Bottom line: There is no definitive reduction in mortality with prophylactic ICD therapy in elderly patients with severe left ventricular dysfunction.
Citation: Santangeli P, Di Biase L, Dello Russo A, et al. Meta-analysis: age and effectiveness of prophylactic implantable cardioverter-defibrillators. Ann Intern Med. 2010;153(9):592-599.
System Delay Is Mortality Marker in STEMI Patients Treated with Primary PCI
Clinical question: What is the relationship between system delays to reperfusion therapy and mortality in patients with ST-segment-elevation myocardial infarction (STEMI)?
Background: In patients with STEMI, an early reperfusion strategy is often sought, and several studies have focused on the association between door-to-balloon delay and outcomes. Focusing more broadly on the time from first contact with the healthcare system to the initiation of reperfusion therapy (system delay) might be a more relevant approach.
Study design: Historical follow-up study.
Setting: Three high-volume PCI centers in Denmark.
Synopsis: Using population-based medical registries of 6,209 Danish patients treated for STEMI with percutaneous coronary intervention (PCI), the authors examined the association between delays in reperfusion therapy and mortality. System delay encompassed the entire time from first contact with the healthcare system to the initiation of reperfusion therapy.
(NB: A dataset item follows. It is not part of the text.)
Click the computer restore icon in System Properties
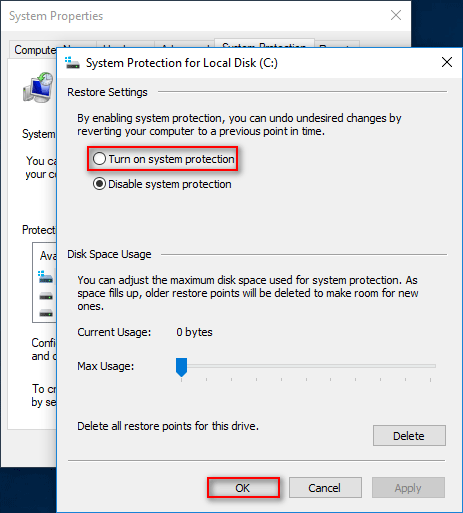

Overall, shorter system delay was associated with significantly decreased mortality, as were the individual components of system delay (prehospital delay and door-to-balloon delay). The shortest delays (0-60 minutes) corresponded to a mortality rate of 15%, and the longest delays (181-360 minutes) corresponded to a mortality rate of 31%. Patients were followed for a median of 3.4 years.
This study is unique, as it is the first to look at the association between system delay and outcomes in patients with STEMI transported by EMS and treated with primary PCI. The study highlights the harmful impact of longer system delays on mortality. Limitations of this study include possible underestimation of system delay and challenges surrounding the right marker for reperfusion.
Bottom line: System delay might serve as a broad, comprehensive marker for predicting mortality in patients with STEMI treated with primary PCI.
Citation: Terkelsen CJ, Sorensen JT, Maeng M, et al. System delay and mortality among patients with STEMI treated with primary percutaneous coronary intervention. JAMA. 2010;304(7): 763-771.
D-Dimer Is Effective in Determining the Risk of VTE Recurrence after First Unprovoked Event
Clinical question: Does the timing, patient age, or cut point level affect the predictive value of a D-dimer in predicting VTE recurrence after a first unprovoked event?
Background: Anticoagulation duration after a first unprovoked VTE is at least three months, but it can be indefinite in patients with stable anticoagulation and low bleeding risk. Measuring a D-dimer level after discontinuation of anticoagulation is helpful in determining which patients might benefit from prolonged anticoagulation. However, several unanswered questions remain regarding D-dimer testing.